I know my problems are First World/white people’s problems. I am the 1%, after all, among the richest people to ever walk the face of the earth, regardless of how low my credit score is and how much debt I carry. Still, they’re my problems, and my pain is real pain, inflicted by an inadvertently cruel mother and a sometimes all too cruel (First) world. As well documented on this blog, I had been through so much before Kirsten and I ever met, and together we’ve been through so much more still. Sadly, some of my pain is self-inflicted as I struggle to escape the sins of my parents and my own anxious, depressed, and aspie (-like?) nature. All that said, though, for me to truly worship not just with my life but specifically in song requires me to acknowledge that I am not the center of my own universe, that God is God and I am not, that love and hope and joy and justice and peace and indeed all things are truly possible. It requires me to not just hope for those things but to live into them, even if just for a moment. So if you hear my voice raised in worship, you should know that it’s no joke- a curtain is being pulled back; God’s kingdom is upon us; I’m entering the future.
That’s so very hard to do, though- to live as a person from the future, for whom God’s kingdom of peace, justice, and love has come. It requires “eyes to see” healing in the midst of pain, justice and peace in the middle of conflict and strife, and love in the midst of hate- or worse- indifference. Harder still, it requires eyes to see myself as I can only trust that God does- as a broken but healed and beloved child of God. I want to be beloved; don’t we all? But I rarely know myself in this way, and I think I know why. You see, Circle of Hope also taught me that the Church exists for those yet to become a part of it, or as God told Abraham, to whatever extent we are blessed, we are blessed to be a blessing. God’s love is so great that even a trinity couldn’t contain it, and it spilled over into God’s good earth and all of us. So surely it’s so great that I couldn’t contain it; which means that if I want to keep experiencing it, deep in my gut, I have to be a conduit of it. The more I give, the more I get. “Break my heart for what breaks yours” from the song above, indeed.
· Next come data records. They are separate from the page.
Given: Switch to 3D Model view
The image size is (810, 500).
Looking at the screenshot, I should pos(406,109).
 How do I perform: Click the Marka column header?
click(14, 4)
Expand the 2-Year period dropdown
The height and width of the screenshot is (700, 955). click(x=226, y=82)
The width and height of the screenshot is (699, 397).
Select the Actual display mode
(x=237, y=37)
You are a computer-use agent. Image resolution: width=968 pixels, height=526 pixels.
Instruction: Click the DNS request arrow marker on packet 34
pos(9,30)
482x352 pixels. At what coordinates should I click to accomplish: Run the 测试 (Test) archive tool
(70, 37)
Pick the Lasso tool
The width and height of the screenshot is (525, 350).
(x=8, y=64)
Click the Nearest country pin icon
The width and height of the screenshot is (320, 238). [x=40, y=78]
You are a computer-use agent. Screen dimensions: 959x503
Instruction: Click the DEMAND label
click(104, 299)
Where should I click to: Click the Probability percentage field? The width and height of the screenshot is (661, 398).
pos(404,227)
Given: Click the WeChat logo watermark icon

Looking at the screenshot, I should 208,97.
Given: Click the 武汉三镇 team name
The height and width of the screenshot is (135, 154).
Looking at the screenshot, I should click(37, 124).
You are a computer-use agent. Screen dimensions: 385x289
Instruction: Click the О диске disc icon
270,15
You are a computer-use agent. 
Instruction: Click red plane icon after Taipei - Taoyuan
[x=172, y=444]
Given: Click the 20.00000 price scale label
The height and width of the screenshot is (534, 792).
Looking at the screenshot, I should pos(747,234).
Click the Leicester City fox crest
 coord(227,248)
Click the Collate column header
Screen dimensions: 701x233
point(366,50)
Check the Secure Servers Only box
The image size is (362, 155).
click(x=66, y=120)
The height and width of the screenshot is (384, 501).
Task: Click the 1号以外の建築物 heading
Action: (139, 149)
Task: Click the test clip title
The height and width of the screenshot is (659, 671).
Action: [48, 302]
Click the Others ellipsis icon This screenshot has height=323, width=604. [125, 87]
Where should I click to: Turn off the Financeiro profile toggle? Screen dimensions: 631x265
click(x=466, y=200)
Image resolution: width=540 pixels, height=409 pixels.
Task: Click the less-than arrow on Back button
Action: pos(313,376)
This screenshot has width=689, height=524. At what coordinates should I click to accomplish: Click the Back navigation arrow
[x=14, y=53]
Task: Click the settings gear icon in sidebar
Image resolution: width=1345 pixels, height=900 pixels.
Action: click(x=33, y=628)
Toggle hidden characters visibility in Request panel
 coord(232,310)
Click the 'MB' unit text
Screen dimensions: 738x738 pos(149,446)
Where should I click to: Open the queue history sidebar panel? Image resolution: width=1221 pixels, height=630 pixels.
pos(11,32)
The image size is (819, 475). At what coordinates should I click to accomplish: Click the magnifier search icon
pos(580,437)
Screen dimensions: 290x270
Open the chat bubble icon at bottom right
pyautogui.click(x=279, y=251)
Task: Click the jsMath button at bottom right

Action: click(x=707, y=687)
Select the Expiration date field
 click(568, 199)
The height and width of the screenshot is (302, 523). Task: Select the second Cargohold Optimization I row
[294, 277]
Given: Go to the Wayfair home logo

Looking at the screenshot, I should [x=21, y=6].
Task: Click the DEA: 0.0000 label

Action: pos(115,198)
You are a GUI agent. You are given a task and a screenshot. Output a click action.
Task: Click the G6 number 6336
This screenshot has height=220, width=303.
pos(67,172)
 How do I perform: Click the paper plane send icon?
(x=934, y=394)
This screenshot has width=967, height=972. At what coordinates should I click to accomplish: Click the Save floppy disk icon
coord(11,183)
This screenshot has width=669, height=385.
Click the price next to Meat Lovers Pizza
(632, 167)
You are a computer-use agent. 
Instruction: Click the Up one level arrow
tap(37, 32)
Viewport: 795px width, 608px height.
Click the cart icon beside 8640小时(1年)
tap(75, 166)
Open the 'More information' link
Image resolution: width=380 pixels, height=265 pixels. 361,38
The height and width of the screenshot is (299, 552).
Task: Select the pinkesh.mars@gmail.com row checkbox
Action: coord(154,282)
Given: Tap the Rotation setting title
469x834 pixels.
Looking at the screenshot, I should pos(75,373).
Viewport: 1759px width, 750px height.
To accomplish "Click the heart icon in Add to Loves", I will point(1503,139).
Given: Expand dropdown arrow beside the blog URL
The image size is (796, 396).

All of this brings me to tonight. Tonight, the Resistance gathered for worship, and Ben started a sermon series on Revelation. As I hoped, he reminded us that prophecy was less about telling the future than it is about telling the truth. He said that it rarely prescribes a fixed outcome that cannot be changed, but rather like Scrooge’s entreaty to the ghost of Christmas future, it describes only what may be (to the extent that it describes the future at all). It offers a choice. It pulls back the veil on the false empires of this world and reminds that we’re called to be citizens of God’s kingdom instead. It reminds us that God’s kingdom will come, in the end, but we’re offered a chance to experience that coming kingdom right here and now. “We all gotta serve somebody,” Dylan sang. Why not serve the One who served and loved us first, and is doing so even now? Why not serve each other? Why not break the cycle of violence and pain in the world with unexpected and undeserved grace? Why not forgive our worst enemy and destroy him by making him our friend? That’s the story we’re invited to be a part of. It’s the only one I want told about me, and it’s one I may yet be able to sing about.